You may or may not know that I am a hardcore caffeine addict. Like the kind that gets a headache when they miss their morning coffee. This is probably not the sort of thing my doctor or therapist wants to hear but I figure its better then heroine and a girls gotta have her vices right?
I just noticed that when you type out Therapist it looks like the rapist…. Man they really should have gotten together on that one and added a few silent letters or something to make it less weird. I’m thinking tossing in a silent q or d. Hehe tossing in the d….. SERIOUSLY THIS IS WHAT HAPPENS WHEN I DON’T HAVE A CUP OF COFFEE YET!
When Manfriend and I were renovating our new house a coffee bar became an absolute must have. In our old condo our two (yes two) coffee makers took up the majority of the kitchen space (which was already pretty minimal) and I used that as an excuse as to why I didn’t cook. “Can’t make dinner love, the Tassimo and the Espresso machine are set up just right and if I move them we are all going to die.”
I’m still working up for a new reason to not prepare meals. So far “Babe, I can’t cook because I’m technically crazy according to actual doctors” isn’t working as well as I had anticipated.
It seems like it would be counter intuitive but I have a pretty solid post yoga ritual of getting a cup of coffee from one of the eight billion places this town has to offer (before you ask why I go out for coffee when I clearly have TWO coffee makers at home, I must intercede with a hearty Because I Want To).
I like to switch it up between the espresso bar I used to work at when I was 17 and wore almost exclusively Nick Cage t-shirts & my hair in pigtail buns and the record shop/coffee shop that is run by a guy who is legitimately named Bob and has the beard your beard wishes it could be.
But on the weekend I had had to cancel plans to visit the city for a friends birthday because I’m painfully broke and when I crunched the numbers, the trip just wasn’t happening.

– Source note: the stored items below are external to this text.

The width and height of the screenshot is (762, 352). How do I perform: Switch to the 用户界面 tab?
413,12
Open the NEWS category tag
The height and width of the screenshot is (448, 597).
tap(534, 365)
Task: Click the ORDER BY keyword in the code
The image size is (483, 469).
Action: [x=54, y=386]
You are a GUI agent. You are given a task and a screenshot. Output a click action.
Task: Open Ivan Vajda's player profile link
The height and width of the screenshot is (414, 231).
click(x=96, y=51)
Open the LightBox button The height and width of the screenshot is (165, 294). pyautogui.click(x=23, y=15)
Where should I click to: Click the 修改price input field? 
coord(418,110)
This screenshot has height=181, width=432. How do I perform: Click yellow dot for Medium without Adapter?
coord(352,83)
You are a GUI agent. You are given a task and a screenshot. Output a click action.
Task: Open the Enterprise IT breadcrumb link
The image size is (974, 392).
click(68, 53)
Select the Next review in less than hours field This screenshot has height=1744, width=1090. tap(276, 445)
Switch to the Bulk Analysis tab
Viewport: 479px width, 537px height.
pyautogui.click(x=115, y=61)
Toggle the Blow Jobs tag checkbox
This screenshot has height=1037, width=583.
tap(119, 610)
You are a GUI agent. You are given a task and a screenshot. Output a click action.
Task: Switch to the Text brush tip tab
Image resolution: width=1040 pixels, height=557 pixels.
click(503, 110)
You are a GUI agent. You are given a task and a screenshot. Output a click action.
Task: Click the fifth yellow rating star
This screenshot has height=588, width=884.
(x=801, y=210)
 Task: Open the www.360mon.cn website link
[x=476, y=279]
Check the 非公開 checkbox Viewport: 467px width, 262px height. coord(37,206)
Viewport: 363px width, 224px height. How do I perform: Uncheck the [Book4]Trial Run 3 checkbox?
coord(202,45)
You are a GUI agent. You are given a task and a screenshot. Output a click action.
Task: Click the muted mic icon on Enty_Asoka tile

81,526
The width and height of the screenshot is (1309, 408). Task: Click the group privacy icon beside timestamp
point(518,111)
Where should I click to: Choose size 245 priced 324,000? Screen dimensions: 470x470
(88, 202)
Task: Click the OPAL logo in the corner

So instead I went to my usual yoga class and met up with some friends for coffee. They insisted we go to a different place and I graciously acquiesced. Wait. No… no I protested loudly because the service there sucked and I didn’t like the way the coffee girl looked at me last time when I asked for as much coffee as I was allowed.
I was shouted down by my friends and thus went to the Café that I’m pretty sure resents its customers for even showing up in its hallowed halls. By this point I was approximately 20 minutes past my usual second cup of coffee time slot and had started to develop an eye twitch and would likely have accepted a cup of coffee off of a hobo on the street.
We managed to steal a table in the surprisingly busy establishment and when I say steal, I mean it surprisingly literally (a pack of Cougars were advancing on it and part of me wanted to use one of the chairs like a lion tamer would and shout “Back, Back I say” in a british accent but I didn’t want to get sent back to the crazy people house). We took turns grabbing coffee and snacks because if too many of us appeared to be about a foot away from the table people would start circling again.
I ordered my customary “Give me the biggest coffee you have” and the girl smiled at me (holy shit a smile! She must be new and still have her soul in tact) and asked me if I was sure. I answered with a hearty and slightly too loud “Oh fuck yea” she puled a bowl out from under the counter.
An actual bowl. Like a soup bowl. Seriously, I don’t think you’re understanding the amazingness of this. Guys IT WAS A FUCKING BOWL! THAT SHE WAS GOING TO FILL WITH COFFEE!! FOR ME!
If this had been a movie there would have been a choir of angels singing and an otherworldly glow emanating from this magical coffee delivery device. I was seconds and very large counter away from clutching it to my chest and whispering “My preciousssssssss” but somehow I managed to keep what little dignity I have left in tact and took my magical coffee to the table with me.
The girls stared at it for a few minutes, I assumed it was because they were absorbing the awesomeness and trying to get over the jealousy. In reality it was because I think this is one of those warning signs they put in addiction pamphlets. Its like the equivalent of mainlining heroin, but for coffee drinkers. Actuallly…. Can I mainline coffee? Quick question… what is mainlining?
Oh fuck, just googled it. Never mind don’t want to mainline coffee. I will simply live with my bowl.